*PROBLEM DETAILS*.
Each line below that holds the word "Viewport" counts once. Say how many such lines there are, and no more.

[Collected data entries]
——————

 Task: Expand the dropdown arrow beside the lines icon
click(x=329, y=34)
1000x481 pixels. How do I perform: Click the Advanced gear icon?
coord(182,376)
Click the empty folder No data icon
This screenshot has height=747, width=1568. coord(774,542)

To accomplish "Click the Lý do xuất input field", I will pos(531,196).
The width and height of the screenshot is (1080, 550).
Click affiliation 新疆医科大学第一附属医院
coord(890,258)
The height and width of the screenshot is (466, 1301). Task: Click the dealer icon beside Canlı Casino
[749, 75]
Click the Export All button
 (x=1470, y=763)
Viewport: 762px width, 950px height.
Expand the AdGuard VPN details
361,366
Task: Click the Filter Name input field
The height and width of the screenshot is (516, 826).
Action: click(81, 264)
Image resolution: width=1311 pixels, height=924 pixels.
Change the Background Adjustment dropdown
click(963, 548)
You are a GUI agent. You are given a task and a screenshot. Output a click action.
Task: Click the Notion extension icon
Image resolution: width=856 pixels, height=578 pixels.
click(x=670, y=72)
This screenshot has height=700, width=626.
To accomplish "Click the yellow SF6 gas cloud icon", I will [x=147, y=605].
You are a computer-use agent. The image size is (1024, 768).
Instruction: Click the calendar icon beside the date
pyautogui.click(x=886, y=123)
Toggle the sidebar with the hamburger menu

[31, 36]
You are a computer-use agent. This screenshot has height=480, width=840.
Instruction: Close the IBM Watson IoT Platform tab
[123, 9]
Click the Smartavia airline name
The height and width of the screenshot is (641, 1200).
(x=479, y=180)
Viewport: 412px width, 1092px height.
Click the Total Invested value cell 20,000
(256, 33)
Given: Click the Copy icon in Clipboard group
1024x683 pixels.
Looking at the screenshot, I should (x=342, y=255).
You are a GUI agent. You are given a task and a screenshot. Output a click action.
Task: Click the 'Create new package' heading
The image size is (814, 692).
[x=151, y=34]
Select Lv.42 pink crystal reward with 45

——————

*TASK SOLUTION*.
2